**TASK**
Write out the stretch of lines below that begins at the line with "Viewport: 2422px width, 472px" and ends at the line with "This screenshot has width=1600, height=971.", including both, exactly as given and nothing more.

Start of DATA TO PROCESS

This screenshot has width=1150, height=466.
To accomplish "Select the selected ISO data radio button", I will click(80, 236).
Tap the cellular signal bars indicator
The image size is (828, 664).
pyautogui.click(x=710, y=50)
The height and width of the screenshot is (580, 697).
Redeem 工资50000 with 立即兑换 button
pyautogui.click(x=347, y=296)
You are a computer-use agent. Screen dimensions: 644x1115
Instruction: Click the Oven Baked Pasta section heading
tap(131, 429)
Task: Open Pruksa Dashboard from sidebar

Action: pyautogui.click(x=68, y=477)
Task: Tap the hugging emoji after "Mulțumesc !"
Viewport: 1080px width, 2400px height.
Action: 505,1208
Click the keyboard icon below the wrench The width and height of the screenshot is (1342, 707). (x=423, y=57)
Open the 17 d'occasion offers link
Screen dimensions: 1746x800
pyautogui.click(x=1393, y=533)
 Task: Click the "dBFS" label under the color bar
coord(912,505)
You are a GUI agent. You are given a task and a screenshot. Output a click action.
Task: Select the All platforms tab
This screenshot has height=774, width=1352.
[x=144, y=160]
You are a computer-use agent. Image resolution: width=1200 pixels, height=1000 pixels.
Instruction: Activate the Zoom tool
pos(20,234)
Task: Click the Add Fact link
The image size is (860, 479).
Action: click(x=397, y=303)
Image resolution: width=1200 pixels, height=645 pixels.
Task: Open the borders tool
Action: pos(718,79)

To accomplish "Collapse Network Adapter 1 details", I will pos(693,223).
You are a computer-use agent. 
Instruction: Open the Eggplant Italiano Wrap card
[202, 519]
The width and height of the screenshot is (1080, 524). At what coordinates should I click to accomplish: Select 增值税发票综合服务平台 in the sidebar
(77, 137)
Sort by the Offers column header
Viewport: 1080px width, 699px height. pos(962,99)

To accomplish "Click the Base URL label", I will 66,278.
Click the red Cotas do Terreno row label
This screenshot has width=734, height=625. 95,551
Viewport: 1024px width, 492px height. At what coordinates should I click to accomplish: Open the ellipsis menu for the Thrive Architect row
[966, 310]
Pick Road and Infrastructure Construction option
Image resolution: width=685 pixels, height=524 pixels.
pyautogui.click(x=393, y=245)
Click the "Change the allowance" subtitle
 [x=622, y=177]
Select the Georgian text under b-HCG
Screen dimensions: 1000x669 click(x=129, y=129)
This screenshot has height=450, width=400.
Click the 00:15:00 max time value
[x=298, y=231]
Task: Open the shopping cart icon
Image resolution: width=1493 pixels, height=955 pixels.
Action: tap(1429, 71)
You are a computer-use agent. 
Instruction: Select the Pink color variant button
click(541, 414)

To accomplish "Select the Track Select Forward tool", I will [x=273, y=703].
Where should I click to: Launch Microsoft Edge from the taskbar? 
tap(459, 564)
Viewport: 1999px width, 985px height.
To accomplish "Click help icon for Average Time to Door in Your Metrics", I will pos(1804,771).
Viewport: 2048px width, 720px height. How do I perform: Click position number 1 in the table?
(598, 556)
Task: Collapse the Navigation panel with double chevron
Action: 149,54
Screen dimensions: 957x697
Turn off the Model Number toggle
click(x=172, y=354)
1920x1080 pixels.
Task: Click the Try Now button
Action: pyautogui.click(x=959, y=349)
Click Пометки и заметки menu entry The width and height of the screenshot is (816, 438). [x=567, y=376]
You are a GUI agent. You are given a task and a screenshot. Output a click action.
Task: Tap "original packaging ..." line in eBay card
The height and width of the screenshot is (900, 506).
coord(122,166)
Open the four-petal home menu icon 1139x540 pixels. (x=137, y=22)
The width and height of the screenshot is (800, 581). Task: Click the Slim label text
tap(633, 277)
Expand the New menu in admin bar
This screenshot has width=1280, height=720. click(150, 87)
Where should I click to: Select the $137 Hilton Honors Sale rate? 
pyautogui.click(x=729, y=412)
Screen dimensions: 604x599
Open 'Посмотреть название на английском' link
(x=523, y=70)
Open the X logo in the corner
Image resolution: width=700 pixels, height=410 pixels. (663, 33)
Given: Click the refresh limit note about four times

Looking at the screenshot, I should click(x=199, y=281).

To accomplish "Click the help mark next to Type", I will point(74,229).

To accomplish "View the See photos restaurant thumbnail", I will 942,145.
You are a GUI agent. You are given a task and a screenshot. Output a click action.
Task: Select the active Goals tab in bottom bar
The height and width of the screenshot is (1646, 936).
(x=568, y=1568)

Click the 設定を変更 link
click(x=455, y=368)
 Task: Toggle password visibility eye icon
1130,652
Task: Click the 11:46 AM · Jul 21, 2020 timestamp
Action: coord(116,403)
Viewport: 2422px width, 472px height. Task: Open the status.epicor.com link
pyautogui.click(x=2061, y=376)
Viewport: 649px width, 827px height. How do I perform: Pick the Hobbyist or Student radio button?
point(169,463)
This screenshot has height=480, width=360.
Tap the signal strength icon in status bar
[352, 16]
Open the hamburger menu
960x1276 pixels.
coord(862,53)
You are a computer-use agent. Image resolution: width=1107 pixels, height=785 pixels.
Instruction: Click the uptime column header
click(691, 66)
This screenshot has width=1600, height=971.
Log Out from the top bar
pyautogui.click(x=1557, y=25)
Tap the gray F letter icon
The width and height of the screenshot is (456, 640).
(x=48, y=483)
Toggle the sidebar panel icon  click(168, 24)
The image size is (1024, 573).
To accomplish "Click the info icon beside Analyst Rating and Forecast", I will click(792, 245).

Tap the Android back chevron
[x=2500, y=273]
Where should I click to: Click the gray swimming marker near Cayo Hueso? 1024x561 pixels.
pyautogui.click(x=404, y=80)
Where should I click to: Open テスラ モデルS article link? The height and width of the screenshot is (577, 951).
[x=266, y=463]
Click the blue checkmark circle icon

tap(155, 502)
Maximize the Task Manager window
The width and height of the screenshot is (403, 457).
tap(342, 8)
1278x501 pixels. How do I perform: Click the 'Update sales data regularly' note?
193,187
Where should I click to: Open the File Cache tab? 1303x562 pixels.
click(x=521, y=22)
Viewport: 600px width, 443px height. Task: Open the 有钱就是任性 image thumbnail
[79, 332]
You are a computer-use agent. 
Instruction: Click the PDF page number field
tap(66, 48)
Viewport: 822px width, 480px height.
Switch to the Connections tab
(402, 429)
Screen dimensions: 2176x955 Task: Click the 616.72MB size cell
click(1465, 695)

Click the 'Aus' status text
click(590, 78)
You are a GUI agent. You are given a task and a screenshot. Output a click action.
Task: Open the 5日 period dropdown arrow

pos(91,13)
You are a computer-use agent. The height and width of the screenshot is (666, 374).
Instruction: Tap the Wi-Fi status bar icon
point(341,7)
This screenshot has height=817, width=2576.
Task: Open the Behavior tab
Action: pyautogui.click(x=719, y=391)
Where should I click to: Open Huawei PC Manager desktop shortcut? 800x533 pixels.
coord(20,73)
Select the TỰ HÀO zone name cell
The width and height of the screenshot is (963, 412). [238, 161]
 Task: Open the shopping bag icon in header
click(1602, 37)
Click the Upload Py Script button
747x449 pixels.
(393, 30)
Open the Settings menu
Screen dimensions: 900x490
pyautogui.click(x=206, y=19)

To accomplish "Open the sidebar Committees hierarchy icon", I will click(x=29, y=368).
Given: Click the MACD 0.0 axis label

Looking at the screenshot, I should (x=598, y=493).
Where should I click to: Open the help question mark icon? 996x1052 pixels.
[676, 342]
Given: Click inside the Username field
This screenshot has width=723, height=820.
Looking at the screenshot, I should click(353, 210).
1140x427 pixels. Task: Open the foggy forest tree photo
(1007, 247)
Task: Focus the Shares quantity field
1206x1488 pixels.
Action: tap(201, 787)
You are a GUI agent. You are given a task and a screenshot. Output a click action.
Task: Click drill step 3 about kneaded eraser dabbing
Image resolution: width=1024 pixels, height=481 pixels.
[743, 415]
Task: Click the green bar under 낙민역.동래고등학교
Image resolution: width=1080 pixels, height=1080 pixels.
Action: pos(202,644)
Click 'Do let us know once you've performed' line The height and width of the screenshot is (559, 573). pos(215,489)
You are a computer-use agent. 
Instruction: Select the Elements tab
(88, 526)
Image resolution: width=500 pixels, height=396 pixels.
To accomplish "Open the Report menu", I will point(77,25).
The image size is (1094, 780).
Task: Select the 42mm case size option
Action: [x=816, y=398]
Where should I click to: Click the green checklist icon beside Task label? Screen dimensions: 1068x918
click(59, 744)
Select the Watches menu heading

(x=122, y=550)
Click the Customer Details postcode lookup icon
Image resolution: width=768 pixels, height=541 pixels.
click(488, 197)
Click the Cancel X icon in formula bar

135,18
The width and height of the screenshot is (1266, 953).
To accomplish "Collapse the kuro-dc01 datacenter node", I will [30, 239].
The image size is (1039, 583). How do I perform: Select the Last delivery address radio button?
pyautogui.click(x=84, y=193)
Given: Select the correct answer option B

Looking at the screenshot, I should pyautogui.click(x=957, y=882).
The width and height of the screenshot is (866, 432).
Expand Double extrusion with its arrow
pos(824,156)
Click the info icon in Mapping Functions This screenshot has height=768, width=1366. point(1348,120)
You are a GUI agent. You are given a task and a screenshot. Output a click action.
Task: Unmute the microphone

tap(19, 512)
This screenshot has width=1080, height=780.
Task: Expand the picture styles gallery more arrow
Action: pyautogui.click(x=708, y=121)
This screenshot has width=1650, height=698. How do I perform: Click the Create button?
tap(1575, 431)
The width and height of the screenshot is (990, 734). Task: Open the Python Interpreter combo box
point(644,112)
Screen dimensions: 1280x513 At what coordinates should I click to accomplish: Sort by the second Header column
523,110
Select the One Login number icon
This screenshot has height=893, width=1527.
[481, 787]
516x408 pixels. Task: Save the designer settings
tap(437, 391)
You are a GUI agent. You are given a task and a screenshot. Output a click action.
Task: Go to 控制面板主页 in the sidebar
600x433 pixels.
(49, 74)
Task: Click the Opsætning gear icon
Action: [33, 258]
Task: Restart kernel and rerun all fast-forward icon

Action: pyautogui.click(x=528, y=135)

End of DATA TO PROCESS

**WRITTEN RESPONSE**
Viewport: 2422px width, 472px height. Task: Open the status.epicor.com link
pyautogui.click(x=2061, y=376)
Viewport: 649px width, 827px height. How do I perform: Pick the Hobbyist or Student radio button?
point(169,463)
This screenshot has height=480, width=360.
Tap the signal strength icon in status bar
[352, 16]
Open the hamburger menu
960x1276 pixels.
coord(862,53)
You are a computer-use agent. Image resolution: width=1107 pixels, height=785 pixels.
Instruction: Click the uptime column header
click(691, 66)
This screenshot has width=1600, height=971.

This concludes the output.